On the first solar-powered mission to venture so far from the sun, Juno will cruise beyond Mars to put itself into orbit around the largest planet in the solar system in 2016.
The mission launched atop an Atlas 5 rocket at 12.25 local time on Friday after a brief delay caused by a helium leak.
The aim of the mission, the BBC reports, is to probe the secrets of the solar system by explaining the origin and evolution of its biggest planet.
The chief scientist for the project says Jupiter holds the secret to understanding how all the planets were formed.
At Jupiter, where the intensity of sunlight is only 1/25th of that at Earth, space missions would normally resort to a plutonium battery.
But Juno will instead travel with three wings coated with 18,000 solar cells that must always be kept facing the sun and out of Jupiter's shadow.

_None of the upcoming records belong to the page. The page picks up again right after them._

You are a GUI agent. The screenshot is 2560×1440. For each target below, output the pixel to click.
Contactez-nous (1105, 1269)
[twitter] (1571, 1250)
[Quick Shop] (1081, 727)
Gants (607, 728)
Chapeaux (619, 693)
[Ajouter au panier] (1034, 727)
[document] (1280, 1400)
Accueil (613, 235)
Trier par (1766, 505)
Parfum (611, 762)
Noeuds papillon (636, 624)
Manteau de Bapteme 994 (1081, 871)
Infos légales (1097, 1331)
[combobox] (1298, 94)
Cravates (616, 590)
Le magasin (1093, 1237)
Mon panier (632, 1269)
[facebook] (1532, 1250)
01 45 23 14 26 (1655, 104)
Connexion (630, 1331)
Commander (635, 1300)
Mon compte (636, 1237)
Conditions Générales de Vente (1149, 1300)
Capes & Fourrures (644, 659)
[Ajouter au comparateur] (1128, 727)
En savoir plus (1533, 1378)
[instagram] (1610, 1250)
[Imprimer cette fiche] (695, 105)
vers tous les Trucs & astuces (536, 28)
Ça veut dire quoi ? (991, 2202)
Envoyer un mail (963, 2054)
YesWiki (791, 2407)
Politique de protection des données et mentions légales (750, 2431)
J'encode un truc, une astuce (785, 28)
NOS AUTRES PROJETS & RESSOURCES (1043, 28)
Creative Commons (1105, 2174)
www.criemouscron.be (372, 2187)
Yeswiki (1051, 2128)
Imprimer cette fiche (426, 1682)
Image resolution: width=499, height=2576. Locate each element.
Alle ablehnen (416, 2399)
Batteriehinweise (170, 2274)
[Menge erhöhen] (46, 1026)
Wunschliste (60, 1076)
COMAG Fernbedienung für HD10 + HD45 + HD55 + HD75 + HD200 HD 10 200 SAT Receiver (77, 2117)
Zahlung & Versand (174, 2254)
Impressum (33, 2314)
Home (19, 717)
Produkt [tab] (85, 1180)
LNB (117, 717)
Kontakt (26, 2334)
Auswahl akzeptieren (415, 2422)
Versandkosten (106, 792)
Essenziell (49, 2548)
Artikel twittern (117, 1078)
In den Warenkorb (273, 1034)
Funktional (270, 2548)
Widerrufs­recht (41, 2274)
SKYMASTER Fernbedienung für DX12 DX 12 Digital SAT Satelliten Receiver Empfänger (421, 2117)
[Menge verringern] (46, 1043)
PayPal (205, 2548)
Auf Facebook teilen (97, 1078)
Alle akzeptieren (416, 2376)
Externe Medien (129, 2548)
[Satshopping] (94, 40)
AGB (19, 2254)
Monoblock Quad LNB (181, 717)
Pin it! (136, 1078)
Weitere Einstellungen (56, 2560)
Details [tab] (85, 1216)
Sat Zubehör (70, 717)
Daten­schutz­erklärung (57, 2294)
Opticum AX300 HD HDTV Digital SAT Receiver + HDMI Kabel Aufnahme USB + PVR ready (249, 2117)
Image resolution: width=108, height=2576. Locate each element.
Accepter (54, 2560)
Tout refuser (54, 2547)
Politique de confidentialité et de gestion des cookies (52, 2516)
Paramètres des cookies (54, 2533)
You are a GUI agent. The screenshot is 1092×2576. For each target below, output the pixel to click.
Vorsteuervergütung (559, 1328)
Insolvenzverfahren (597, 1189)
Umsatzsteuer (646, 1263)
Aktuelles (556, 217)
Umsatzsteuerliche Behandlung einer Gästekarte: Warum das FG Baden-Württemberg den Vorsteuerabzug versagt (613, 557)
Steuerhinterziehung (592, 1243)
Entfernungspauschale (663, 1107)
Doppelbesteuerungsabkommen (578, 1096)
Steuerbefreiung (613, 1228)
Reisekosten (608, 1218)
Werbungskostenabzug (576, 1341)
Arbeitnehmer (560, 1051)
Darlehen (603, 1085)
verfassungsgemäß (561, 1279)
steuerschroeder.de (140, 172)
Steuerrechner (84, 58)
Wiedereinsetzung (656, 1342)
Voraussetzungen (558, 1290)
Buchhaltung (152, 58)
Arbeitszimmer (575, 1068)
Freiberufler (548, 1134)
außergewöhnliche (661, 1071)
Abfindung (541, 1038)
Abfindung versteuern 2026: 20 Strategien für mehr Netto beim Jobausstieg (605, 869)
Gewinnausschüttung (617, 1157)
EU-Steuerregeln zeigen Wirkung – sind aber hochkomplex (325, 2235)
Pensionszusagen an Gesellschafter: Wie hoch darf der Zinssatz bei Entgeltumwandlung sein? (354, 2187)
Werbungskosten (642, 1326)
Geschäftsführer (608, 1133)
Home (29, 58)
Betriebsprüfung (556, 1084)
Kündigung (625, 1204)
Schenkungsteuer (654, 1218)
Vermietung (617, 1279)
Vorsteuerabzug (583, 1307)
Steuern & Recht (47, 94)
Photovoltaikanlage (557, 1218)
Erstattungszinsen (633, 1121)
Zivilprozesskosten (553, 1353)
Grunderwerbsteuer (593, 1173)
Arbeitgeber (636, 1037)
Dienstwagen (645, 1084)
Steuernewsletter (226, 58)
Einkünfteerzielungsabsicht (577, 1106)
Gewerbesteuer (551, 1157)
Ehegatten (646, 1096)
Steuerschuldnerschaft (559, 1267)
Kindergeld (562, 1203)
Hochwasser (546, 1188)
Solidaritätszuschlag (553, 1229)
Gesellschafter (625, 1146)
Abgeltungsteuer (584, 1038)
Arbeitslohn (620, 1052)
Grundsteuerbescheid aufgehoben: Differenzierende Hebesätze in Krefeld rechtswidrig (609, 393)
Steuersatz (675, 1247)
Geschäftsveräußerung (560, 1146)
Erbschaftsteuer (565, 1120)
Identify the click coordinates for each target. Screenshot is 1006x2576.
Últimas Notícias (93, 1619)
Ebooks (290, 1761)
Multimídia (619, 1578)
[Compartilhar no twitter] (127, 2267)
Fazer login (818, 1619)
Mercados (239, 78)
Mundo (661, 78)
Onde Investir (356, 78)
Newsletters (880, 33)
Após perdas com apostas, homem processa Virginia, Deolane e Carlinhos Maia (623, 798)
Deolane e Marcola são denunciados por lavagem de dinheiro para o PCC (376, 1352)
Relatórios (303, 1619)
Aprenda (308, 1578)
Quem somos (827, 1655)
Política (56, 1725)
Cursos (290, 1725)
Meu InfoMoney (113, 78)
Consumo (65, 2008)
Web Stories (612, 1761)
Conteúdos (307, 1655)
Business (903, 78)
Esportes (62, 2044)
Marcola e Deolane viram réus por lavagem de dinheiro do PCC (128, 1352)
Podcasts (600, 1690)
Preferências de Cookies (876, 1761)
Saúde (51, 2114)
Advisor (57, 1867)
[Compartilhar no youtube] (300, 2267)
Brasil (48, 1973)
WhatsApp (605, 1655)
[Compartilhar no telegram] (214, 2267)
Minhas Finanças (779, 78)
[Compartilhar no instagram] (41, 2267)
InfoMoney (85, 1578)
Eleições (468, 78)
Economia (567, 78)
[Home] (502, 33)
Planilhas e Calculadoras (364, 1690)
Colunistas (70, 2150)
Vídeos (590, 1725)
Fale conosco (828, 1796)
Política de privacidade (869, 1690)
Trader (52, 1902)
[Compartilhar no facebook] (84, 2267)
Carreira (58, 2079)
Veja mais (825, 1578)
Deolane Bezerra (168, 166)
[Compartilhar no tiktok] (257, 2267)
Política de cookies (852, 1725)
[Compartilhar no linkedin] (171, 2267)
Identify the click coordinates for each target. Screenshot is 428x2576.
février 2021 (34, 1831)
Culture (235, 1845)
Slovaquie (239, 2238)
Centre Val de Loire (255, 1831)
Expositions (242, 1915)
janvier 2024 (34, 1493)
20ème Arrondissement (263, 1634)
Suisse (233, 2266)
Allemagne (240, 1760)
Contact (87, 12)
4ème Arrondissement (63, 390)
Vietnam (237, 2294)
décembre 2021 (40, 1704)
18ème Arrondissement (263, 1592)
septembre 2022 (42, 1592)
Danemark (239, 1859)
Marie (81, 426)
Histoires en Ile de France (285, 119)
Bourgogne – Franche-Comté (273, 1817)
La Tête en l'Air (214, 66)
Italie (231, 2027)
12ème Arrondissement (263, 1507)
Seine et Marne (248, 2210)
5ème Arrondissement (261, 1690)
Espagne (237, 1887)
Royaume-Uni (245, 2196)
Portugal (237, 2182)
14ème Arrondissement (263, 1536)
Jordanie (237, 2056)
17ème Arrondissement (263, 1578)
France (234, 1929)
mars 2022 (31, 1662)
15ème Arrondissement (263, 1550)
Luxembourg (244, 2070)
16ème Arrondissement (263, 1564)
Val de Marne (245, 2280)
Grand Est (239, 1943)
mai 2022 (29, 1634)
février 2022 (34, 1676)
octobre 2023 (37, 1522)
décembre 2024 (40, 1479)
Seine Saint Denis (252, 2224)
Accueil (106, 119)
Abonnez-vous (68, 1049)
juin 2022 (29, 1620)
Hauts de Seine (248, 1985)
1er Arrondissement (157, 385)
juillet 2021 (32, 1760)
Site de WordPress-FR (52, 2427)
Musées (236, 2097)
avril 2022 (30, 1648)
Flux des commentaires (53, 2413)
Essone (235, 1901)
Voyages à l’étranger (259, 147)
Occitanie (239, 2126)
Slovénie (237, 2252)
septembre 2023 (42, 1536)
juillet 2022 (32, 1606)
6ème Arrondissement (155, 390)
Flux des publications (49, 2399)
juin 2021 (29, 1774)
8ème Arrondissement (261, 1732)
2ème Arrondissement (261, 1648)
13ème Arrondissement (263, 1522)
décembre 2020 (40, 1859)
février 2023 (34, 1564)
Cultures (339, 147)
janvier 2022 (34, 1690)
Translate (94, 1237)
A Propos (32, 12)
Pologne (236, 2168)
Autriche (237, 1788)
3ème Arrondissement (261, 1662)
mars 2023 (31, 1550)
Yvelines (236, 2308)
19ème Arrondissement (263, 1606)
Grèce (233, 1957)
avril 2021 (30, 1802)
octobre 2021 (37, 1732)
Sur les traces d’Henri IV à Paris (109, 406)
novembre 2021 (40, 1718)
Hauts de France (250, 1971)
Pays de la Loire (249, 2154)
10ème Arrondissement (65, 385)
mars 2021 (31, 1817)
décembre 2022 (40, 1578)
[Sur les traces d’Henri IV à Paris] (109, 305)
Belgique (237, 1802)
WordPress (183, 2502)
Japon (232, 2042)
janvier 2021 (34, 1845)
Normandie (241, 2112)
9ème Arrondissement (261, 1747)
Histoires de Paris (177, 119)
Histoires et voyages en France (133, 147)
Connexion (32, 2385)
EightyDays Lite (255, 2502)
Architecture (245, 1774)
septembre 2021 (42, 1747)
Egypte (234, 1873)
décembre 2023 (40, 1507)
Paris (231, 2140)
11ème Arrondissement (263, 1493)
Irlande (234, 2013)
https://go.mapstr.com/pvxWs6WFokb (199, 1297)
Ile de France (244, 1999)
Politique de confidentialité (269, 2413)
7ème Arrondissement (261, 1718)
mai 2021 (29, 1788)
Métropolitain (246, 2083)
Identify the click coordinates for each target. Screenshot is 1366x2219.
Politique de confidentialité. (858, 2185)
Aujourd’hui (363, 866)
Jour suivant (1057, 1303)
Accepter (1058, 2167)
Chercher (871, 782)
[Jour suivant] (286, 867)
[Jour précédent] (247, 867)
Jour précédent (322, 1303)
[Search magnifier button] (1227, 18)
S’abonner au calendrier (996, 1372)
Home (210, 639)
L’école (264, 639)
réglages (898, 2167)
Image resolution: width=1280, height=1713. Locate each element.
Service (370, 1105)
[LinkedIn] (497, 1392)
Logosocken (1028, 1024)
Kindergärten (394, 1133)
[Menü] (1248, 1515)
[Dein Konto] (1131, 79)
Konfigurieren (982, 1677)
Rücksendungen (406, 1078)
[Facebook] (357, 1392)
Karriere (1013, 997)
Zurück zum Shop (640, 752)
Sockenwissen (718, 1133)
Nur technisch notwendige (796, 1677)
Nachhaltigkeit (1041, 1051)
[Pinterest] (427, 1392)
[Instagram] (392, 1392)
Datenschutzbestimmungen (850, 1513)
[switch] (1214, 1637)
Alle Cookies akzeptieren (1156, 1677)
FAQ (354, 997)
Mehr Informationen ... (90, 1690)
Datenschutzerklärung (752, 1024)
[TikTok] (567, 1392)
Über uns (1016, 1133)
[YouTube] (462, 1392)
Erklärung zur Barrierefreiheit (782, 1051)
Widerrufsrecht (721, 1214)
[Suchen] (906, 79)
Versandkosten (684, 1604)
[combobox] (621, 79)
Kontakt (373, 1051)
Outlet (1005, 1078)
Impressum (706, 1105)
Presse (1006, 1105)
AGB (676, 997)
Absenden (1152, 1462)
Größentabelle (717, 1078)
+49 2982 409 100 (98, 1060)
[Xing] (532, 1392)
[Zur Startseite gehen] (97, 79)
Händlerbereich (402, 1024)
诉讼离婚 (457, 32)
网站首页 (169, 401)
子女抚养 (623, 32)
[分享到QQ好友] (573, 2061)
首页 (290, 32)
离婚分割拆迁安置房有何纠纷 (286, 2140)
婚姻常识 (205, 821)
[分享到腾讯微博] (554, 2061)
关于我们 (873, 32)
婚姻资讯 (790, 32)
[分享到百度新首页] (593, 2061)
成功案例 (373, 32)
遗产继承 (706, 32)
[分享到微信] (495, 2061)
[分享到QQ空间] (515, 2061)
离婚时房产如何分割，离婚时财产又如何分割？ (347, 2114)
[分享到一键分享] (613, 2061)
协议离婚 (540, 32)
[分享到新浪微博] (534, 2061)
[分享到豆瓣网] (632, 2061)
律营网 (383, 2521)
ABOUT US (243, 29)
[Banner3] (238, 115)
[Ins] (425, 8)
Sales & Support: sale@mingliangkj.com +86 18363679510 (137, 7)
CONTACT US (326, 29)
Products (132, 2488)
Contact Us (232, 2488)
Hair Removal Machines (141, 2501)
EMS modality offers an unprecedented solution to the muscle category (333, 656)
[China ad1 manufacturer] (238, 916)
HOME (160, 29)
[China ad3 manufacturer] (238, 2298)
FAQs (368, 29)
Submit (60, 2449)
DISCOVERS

The spacecraft's remote sensing instruments will look down into the gas giant through many layers and measure their composition, temperature, motion and other properties.
Scientists also want to measure the abundance of water in the atmosphere - an indicator of how much oxygen was present in Jupiter's region of the solar system when it formed.
The probe will also try to settle old arguments over whether the planet hosts a rocky core or whether its gases go all the way down to the centre in an ever more compressed state.
Juno is the second in NASA's so-called New Frontiers missions. The first, New Horizons, was launched towards Pluto in 2006 and should get there in 2015.